● **DIRECTIONS FOR THIS TASK**: What you return must match the listing word for word.

● **MATERIAL FOR THIS TASK**:
Start of Block
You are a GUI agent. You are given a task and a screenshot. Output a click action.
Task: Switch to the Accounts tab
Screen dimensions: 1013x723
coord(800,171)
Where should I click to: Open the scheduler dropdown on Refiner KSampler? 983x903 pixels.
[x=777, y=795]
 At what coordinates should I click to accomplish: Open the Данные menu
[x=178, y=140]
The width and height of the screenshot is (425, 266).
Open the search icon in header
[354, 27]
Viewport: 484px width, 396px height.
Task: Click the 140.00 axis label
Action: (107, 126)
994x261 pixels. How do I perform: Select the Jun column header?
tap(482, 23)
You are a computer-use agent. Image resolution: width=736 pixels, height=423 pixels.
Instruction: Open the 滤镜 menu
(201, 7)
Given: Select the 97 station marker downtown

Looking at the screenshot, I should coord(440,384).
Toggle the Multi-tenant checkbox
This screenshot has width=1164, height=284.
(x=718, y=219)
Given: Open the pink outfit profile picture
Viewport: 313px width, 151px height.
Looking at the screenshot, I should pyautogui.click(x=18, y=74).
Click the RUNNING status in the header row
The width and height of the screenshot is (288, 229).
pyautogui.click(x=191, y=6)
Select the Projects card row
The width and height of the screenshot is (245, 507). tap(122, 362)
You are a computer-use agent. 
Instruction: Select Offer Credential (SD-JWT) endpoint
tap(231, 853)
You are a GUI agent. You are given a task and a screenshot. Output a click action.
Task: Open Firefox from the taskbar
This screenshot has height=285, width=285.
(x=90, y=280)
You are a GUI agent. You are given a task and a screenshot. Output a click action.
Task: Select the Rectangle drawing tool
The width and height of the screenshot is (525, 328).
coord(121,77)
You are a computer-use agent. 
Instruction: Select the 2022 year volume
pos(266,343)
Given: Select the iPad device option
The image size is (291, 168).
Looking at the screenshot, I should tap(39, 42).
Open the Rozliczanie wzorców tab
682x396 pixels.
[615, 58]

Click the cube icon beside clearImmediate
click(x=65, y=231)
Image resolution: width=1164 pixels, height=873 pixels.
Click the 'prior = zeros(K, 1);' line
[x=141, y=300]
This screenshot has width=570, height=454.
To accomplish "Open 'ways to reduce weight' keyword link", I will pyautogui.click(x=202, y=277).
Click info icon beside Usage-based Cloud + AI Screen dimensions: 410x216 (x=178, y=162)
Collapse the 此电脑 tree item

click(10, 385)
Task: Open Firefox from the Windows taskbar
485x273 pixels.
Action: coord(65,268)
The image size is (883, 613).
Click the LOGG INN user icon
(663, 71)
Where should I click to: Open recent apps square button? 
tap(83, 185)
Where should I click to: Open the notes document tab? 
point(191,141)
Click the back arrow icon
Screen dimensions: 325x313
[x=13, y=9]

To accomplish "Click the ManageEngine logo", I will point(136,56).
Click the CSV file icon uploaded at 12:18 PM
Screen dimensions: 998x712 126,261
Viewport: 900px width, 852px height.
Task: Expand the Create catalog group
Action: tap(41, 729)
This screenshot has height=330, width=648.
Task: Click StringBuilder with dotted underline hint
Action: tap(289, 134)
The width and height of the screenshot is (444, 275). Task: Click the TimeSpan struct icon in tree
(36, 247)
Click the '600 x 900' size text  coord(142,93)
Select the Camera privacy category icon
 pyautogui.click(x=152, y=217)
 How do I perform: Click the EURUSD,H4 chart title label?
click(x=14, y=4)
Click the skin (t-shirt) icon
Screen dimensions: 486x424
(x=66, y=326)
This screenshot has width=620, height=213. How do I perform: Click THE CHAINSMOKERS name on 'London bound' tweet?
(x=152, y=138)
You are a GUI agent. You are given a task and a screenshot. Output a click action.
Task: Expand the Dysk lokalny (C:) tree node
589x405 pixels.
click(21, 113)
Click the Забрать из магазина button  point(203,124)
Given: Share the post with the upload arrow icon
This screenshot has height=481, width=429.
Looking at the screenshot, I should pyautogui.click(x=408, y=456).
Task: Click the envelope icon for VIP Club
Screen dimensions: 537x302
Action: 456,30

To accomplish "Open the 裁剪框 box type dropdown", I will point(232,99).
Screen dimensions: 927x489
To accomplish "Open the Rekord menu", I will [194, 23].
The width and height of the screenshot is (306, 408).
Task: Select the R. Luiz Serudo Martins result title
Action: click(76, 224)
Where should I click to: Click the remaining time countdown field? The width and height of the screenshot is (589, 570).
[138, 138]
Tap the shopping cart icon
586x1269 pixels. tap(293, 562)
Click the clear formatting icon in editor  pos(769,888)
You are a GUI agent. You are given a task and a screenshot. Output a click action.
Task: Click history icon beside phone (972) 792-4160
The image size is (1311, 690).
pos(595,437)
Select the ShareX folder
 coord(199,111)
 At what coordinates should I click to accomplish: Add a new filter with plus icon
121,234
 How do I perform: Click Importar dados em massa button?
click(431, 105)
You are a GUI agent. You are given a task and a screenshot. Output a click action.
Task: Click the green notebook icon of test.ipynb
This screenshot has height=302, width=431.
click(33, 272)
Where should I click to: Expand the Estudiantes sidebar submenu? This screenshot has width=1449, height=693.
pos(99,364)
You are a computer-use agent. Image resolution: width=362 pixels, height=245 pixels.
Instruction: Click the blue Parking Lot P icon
End of Block
● **TASK RESPONSE**:
You are a GUI agent. You are given a task and a screenshot. Output a click action.
Task: Switch to the Accounts tab
Screen dimensions: 1013x723
coord(800,171)
Where should I click to: Open the scheduler dropdown on Refiner KSampler? 983x903 pixels.
[x=777, y=795]
 At what coordinates should I click to accomplish: Open the Данные menu
[x=178, y=140]
The width and height of the screenshot is (425, 266).
Open the search icon in header
[354, 27]
Viewport: 484px width, 396px height.
Task: Click the 140.00 axis label
Action: (107, 126)
994x261 pixels. How do I perform: Select the Jun column header?
tap(482, 23)
You are a computer-use agent. Image resolution: width=736 pixels, height=423 pixels.
Instruction: Open the 滤镜 menu
(201, 7)
Given: Select the 97 station marker downtown

Looking at the screenshot, I should coord(440,384).
Toggle the Multi-tenant checkbox
This screenshot has width=1164, height=284.
(x=718, y=219)
Given: Open the pink outfit profile picture
Viewport: 313px width, 151px height.
Looking at the screenshot, I should pyautogui.click(x=18, y=74).
Click the RUNNING status in the header row
The width and height of the screenshot is (288, 229).
pyautogui.click(x=191, y=6)
Select the Projects card row
The width and height of the screenshot is (245, 507). tap(122, 362)
You are a computer-use agent. 
Instruction: Select Offer Credential (SD-JWT) endpoint
tap(231, 853)
You are a GUI agent. You are given a task and a screenshot. Output a click action.
Task: Open Firefox from the taskbar
This screenshot has height=285, width=285.
(x=90, y=280)
You are a GUI agent. You are given a task and a screenshot. Output a click action.
Task: Select the Rectangle drawing tool
The width and height of the screenshot is (525, 328).
coord(121,77)
You are a computer-use agent. 
Instruction: Select the 2022 year volume
pos(266,343)
Given: Select the iPad device option
The image size is (291, 168).
Looking at the screenshot, I should tap(39, 42).
Open the Rozliczanie wzorców tab
682x396 pixels.
[615, 58]

Click the cube icon beside clearImmediate
click(x=65, y=231)
Image resolution: width=1164 pixels, height=873 pixels.
Click the 'prior = zeros(K, 1);' line
[x=141, y=300]
This screenshot has width=570, height=454.
To accomplish "Open 'ways to reduce weight' keyword link", I will pyautogui.click(x=202, y=277).
Click info icon beside Usage-based Cloud + AI Screen dimensions: 410x216 (x=178, y=162)
Collapse the 此电脑 tree item

click(10, 385)
Task: Open Firefox from the Windows taskbar
485x273 pixels.
Action: coord(65,268)
The image size is (883, 613).
Click the LOGG INN user icon
(663, 71)
Where should I click to: Open recent apps square button? 
tap(83, 185)
Where should I click to: Open the notes document tab? 
point(191,141)
Click the back arrow icon
Screen dimensions: 325x313
[x=13, y=9]

To accomplish "Click the ManageEngine logo", I will point(136,56).
Click the CSV file icon uploaded at 12:18 PM
Screen dimensions: 998x712 126,261
Viewport: 900px width, 852px height.
Task: Expand the Create catalog group
Action: tap(41, 729)
This screenshot has height=330, width=648.
Task: Click StringBuilder with dotted underline hint
Action: tap(289, 134)
The width and height of the screenshot is (444, 275). Task: Click the TimeSpan struct icon in tree
(36, 247)
Click the '600 x 900' size text  coord(142,93)
Select the Camera privacy category icon
 pyautogui.click(x=152, y=217)
 How do I perform: Click the EURUSD,H4 chart title label?
click(x=14, y=4)
Click the skin (t-shirt) icon
Screen dimensions: 486x424
(x=66, y=326)
This screenshot has width=620, height=213. How do I perform: Click THE CHAINSMOKERS name on 'London bound' tweet?
(x=152, y=138)
You are a GUI agent. You are given a task and a screenshot. Output a click action.
Task: Expand the Dysk lokalny (C:) tree node
589x405 pixels.
click(21, 113)
Click the Забрать из магазина button  point(203,124)
Given: Share the post with the upload arrow icon
This screenshot has height=481, width=429.
Looking at the screenshot, I should pyautogui.click(x=408, y=456).
Task: Click the envelope icon for VIP Club
Screen dimensions: 537x302
Action: 456,30

To accomplish "Open the 裁剪框 box type dropdown", I will point(232,99).
Screen dimensions: 927x489
To accomplish "Open the Rekord menu", I will [194, 23].
The width and height of the screenshot is (306, 408).
Task: Select the R. Luiz Serudo Martins result title
Action: click(76, 224)
Where should I click to: Click the remaining time countdown field? The width and height of the screenshot is (589, 570).
[138, 138]
Tap the shopping cart icon
586x1269 pixels. tap(293, 562)
Click the clear formatting icon in editor  pos(769,888)
You are a GUI agent. You are given a task and a screenshot. Output a click action.
Task: Click history icon beside phone (972) 792-4160
The image size is (1311, 690).
pos(595,437)
Select the ShareX folder
 coord(199,111)
 At what coordinates should I click to accomplish: Add a new filter with plus icon
121,234
 How do I perform: Click Importar dados em massa button?
click(431, 105)
You are a GUI agent. You are given a task and a screenshot. Output a click action.
Task: Click the green notebook icon of test.ipynb
This screenshot has height=302, width=431.
click(33, 272)
Where should I click to: Expand the Estudiantes sidebar submenu? This screenshot has width=1449, height=693.
pos(99,364)
You are a computer-use agent. Image resolution: width=362 pixels, height=245 pixels.
Instruction: Click the blue Parking Lot P icon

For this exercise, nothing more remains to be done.